I like to think of cash and cash equivalents - anonymous negotiable instruments which transfer a clean title to the recipient - as performing a similar function, by allowing the existence of a mechanism to quietly protest “unfair” taxes or other state-imposed economic burdens. This is something which the rather naive chaps at Arthakranti don’t seem to get.
The intersection of the global Internet, the multinational corporation and the nation state seem to me a fertile and worthy prospecting ground for the futurist with a fine legal mind. Indeed, it may even provide some of the antidotes to Zittrain’s fears. As long as we have a world with competing nations with contrasting legal systems, competing companies, yet needing the existence of one Internet to bind them all, we should be OK.
Witness the death-and-rebirth of The Pirate Bay. Their legal page makes for very entertaining reading. Most of their correspondence is from big American companies giving the Swedes DMCA takedown notices, to which they respond with gleeful taunts and insults.
The litmus test of the Internet is this (and it really works for everybody): imagine the people whom you hate or dislike the most - can they access the internet and spread their vile and poisonous lies? Can you see it? Can you do likewise? Can they see it? As long as the answers are yes, we’re good.
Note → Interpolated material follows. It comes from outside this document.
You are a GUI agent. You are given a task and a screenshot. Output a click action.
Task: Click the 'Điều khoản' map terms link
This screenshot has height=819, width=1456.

September 15th, 2008 at 6:50 pm
LOL@arthakranti. I enjoy a good economics joke, thanks :). I always wonder about people who try incredibly silly attacks on incredibly difficult problems. Sometimes I wonder whether they might achieve Forrest Gump sorts of success. Sometimes difficult problems have simple solutions, but most often, difficult problems need complex solutions.
I do think copyright and patent law at least are outdated, but something creative needs to fill the gap to create an incentive structure for, well, creative people to create. I wouldn’t look for innovation from legal scholars though. The great lawgivers of history have typically been politicians, not lawyers.